I don't know where that disc pack came from originally, a guy named Snake gave it to me when he had to leave town fast. Actually he left the country for good, and for the record, I have absolutely no idea why.

CompuServe had 6 bit words? How did that work, CAP letters only?
_______________________

Now it is two days later, that stubborn 80uF/350V section of a four section cap is finally re-anodized, it graduated "Reform School", but barely. The ESR sucks according to my Heathkit cap bridge with magic eye tube., but it works. And to think, I could have just bought a brand new one for $2.43...........

............from the 1964 B/K replacement parts list on the other side of the schematic.

Unit is a B/K "Model 1076 television analyst". 

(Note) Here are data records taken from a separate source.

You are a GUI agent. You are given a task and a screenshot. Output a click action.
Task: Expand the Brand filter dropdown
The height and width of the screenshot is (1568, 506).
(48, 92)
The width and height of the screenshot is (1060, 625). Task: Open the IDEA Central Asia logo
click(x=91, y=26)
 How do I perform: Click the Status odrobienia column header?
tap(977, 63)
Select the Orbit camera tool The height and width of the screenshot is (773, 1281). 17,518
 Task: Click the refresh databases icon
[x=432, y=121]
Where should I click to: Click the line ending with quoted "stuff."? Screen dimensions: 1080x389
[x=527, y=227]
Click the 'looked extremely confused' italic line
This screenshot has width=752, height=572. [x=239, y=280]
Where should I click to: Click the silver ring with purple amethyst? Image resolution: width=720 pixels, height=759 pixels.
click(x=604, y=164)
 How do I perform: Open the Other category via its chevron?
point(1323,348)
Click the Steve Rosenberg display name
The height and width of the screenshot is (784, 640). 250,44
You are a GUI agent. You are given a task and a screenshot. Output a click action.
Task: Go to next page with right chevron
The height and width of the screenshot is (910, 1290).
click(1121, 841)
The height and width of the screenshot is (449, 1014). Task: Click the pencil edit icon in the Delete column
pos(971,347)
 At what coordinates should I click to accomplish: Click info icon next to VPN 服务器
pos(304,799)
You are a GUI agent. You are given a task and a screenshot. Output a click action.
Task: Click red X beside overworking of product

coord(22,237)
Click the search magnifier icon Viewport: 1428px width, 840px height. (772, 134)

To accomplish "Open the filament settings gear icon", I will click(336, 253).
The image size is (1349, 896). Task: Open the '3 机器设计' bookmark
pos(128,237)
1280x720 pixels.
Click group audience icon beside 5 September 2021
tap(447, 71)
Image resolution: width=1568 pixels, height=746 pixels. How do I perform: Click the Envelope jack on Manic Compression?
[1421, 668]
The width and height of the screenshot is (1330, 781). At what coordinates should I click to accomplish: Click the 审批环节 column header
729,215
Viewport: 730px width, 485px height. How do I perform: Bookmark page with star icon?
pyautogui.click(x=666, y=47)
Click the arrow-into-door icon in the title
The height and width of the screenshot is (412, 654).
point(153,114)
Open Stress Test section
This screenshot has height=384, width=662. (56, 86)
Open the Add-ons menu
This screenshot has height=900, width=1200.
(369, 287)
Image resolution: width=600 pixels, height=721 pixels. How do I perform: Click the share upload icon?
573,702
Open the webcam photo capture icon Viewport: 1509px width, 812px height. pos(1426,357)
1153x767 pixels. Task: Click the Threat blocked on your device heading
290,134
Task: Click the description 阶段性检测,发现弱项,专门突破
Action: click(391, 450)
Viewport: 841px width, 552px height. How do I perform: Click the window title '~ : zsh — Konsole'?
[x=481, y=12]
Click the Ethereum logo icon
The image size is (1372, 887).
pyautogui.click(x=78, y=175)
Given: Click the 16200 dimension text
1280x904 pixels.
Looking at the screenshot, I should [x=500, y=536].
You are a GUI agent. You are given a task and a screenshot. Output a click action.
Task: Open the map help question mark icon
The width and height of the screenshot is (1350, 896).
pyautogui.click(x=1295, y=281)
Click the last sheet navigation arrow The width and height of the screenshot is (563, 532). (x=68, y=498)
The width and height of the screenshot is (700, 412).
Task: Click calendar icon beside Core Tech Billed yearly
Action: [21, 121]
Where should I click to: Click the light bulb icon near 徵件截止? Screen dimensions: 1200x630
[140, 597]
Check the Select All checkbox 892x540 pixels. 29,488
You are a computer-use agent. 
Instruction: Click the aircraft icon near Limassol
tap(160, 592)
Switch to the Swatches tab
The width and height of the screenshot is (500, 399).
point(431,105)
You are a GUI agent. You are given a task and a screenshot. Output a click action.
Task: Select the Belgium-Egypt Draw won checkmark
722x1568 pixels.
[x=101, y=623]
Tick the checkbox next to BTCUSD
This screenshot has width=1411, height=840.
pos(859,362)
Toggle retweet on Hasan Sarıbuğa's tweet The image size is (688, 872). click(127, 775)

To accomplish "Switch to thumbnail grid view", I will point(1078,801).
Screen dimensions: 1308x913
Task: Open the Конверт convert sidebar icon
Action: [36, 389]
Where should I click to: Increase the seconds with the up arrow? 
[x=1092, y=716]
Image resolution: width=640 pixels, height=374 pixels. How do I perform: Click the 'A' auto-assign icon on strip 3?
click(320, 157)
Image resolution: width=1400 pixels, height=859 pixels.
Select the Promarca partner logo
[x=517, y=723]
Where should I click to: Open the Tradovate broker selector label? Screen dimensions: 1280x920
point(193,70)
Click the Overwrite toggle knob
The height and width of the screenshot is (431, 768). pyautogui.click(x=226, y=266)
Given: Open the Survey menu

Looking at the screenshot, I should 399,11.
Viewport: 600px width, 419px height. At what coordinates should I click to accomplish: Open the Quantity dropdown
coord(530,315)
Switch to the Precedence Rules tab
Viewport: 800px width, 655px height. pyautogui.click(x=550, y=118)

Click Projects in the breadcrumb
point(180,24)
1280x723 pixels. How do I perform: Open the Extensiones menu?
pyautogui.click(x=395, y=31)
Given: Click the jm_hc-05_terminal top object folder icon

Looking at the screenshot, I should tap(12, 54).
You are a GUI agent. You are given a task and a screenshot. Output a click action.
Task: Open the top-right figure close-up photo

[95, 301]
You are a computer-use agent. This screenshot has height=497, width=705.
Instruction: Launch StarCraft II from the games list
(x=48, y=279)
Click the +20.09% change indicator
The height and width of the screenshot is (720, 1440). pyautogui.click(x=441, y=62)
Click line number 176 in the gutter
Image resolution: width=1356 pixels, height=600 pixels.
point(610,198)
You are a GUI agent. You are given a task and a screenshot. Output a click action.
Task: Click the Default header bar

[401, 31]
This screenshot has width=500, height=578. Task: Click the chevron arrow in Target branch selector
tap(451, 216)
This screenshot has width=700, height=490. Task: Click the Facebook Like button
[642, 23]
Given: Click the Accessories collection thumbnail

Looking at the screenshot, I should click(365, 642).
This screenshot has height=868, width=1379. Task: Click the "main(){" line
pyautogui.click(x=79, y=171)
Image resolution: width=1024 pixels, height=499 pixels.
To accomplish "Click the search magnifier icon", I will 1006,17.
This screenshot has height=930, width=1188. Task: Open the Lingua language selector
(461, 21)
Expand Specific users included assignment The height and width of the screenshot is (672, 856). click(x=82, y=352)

This jpeg is the moving dot scanner. A 5" dia. CRT that looks like it is out of an oscilloscope with really pretty blue/purple extremely fast phosphor with no persistence at all, gets scanned NTSC. A transparency is put in front of the blank raster, and the result is picked up by a 9-stage photomultiplier that is narrowly sensitive in that violet wavelength. The result is a scanned video signal of the removable transparency, this is used as a test pattern for the TV under test. There are many transparencies, dots, crosshatch, etc.

Same as a vidicon camera, except completely different. ;-)

*Note that my camera really hated that image, should just be violet and black.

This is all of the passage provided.